Ele pontuou que a cultura da pipa é algo forte no estado, mas que o uso de produtos já criminalizados não pode mais ser normalizado isso porque, segundo destaca o promotor, houve uma mudança desse comportamento.
“Não podemos aceitar que determinado comportamento seja aceito pela sociedade, porque sabemos do risco potencial que ele causa. Não é criminalizar a soltura de pipa, a confecção, isso é muito legal, bonito, o que não podemos aceitar são os materiais cortantes que colocam a vida de outras pessoas em risco de forma irresponsável e criminosa. Estamos falando de homicídio, isso não é uma fatalidade.”
Em sua fala, o promotor destacou ainda que já enviou ofícios para diversas secretarias questionando sobre a responsabilidade da fiscalização da lei e que não recebe respostas. “Não vejo dificuldade de cumprir a lei, vejo falta de vontade e política. Por isso, [vereadores] ajudem o MP nesse sentido”, completou.
Curti disse ainda que uma nova reunião seria feita para que sejam decididas algumas ações.
“O grande desafio do Ministério Público, primeiro, é que haja uma fiscalização efetiva. Nós temos que cobrar dos órgãos municipais que haja fiscalização. Então, acho que é preciso vontade política, num primeiro momento, para que essa fiscalização aconteça. E outro desafio é a criação desses espaços adequados para que haja então a prática desse esporte, o incentivo, inclusive, campeonatos, que é muito bacana. Vamos trabalhar com os entes públicos, com o poder Executivo, para que haja campanhas preventivas nesse sentido de orientação à população”, salienta.
Familiares e amigos acompanharam audiência pública na Câmara Rio Branco
Tiago Teles/Ascom MP-AC
‘Queremos Justiça’
O pai de Fernandinho, Fernando Moraes Roca se emocionou por várias vezes durante audiência pública. Em sua fala, pediu Justiça e que as leis saiam do papel.
“Quando acontece na vida dos outros, é impressionante, que a gente sabe que alguém foi cortado por uma pipa e segue a vida. Nunca achamos que vai acontecer com a gente. Estamos pedindo aqui três coisas: justiça, queremos que a justiça identifique porque o material que ele utilizava é contrabando, criminoso; um local adequado para eles (pipeiros) e fiscalização da lei, tanto municipal e estadual”, disse.
Ele destacou ainda que o filho era um jovem querido por todos, que nunca havia se envolvido em confusão e que não tinha inimigos.
O discurso contra o uso das linhas cortantes foi reforçado pelo presidente do Sindicato dos Mototaxistas, Eriberto da Silva.

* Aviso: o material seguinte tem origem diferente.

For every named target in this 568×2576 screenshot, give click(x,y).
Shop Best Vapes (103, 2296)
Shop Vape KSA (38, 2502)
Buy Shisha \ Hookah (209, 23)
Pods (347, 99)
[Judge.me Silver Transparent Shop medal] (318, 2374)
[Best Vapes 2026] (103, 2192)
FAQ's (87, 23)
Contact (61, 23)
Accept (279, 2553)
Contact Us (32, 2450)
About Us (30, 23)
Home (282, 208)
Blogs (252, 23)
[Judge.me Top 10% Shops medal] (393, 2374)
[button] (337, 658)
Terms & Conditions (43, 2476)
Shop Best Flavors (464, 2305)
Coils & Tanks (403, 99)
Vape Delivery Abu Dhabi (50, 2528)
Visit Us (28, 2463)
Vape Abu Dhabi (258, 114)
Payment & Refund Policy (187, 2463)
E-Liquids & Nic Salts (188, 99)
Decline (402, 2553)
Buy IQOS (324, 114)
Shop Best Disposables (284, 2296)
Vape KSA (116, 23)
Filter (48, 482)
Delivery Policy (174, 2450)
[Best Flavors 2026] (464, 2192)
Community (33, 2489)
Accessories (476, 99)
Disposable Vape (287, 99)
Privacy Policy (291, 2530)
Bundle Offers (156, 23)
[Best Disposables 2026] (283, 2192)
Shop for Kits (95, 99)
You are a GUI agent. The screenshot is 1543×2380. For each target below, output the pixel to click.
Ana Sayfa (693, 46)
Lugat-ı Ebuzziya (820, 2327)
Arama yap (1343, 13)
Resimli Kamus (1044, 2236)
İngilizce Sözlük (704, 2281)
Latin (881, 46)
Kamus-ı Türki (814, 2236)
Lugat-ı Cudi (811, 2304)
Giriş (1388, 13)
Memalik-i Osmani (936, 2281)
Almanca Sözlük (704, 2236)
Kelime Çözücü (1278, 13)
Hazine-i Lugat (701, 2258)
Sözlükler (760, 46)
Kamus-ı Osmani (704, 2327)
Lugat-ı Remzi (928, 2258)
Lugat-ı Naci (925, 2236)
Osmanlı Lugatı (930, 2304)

Ele disse que os casos envolvendo incidentes com a linha chilena e de cerol são incontáveis.
“Corremos um grande risco nessa situação. Não somos contra nenhum tipo de profissão, somos contra o uso das coisas que são ilegais e colocam em risco as pessoas que usam as vias públicas. Esse material que foi usado no acidente do Fernandinho é um material muito perigoso, já passamos por vários casos desse tipo. Tanto que na nossa categoria é exigido uma antena corta pipa para evitar isso”, esclarece.
A assessora jurídica da Secretaria de Meio Ambiente, Hellen Nogueira, disse que o poder Executivo se compromete em fazer ações de conscientização com jovens e crianças para que entendam o perigoso do uso dessas linhas.
“Foi uma fatalidade de grande relevância para nossa comunidade. A nossa gestão municipal se compromete que no ano de 2024 nossas ações sejam implementadas de políticas públicas de conscientização dos nosso jovens, através de escolas, visitas guiadas. Nossa escola de educação ambiental atingiu 22 mil crianças jovens e adolescente este ano. Em 2024 queremos atingir 40 mil crianças com esse tema”, garantiu.
Fernando Moraes Junior tinha 25 anos, era empreendedor e filho do dono de uma distribuidora na capital acreana
Arquivo pessoal
‘Peço perdão’
Aldecino Fernandes da Silva, presidente da Associação dos pipeiros do Acre, iniciou pedindo perdão ao pai e familiares da vítima.
“Ficamos de luto pela família do Fernando. A gente já pediu um espaço afastado da cidade, a gente vai nos bairros e pede pra sair, do jeito que tem pipeiro consciente tem os piratas. Hoje brincamos na arena, todo pipeiro consciente vai pra lá, não é o local adequado, mas é o melhor local que temos. A morte do Fernandinho foi uma fatalidade, mas era esperado, porque falamos para sair da rua, mas não saem”, destacou.
Ele disse ainda que aos fins de semana chegam a se reunir na Arena da Floresta cerca de 3 mil pessoas.
“Em nome de todos os pipeiro, eu peço perdão, mas saibam que todos os pipeiros organizados ficaram de luto e pedimos um local longe das avenidas, longe do centro. Se a gente tivesse esse espaço, o Junior não tinha morrido”, disse.
Investigações e leis
Testemunhas seguem sendo ouvidas na investigação que apura as circunstâncias do caso. Ainda no dia 8 de outubro, o Ministério Público solicitou abertura de um inquérito policial, e o caso é investigado pela Delegacia da 4ª Regional, no bairro Tucumã.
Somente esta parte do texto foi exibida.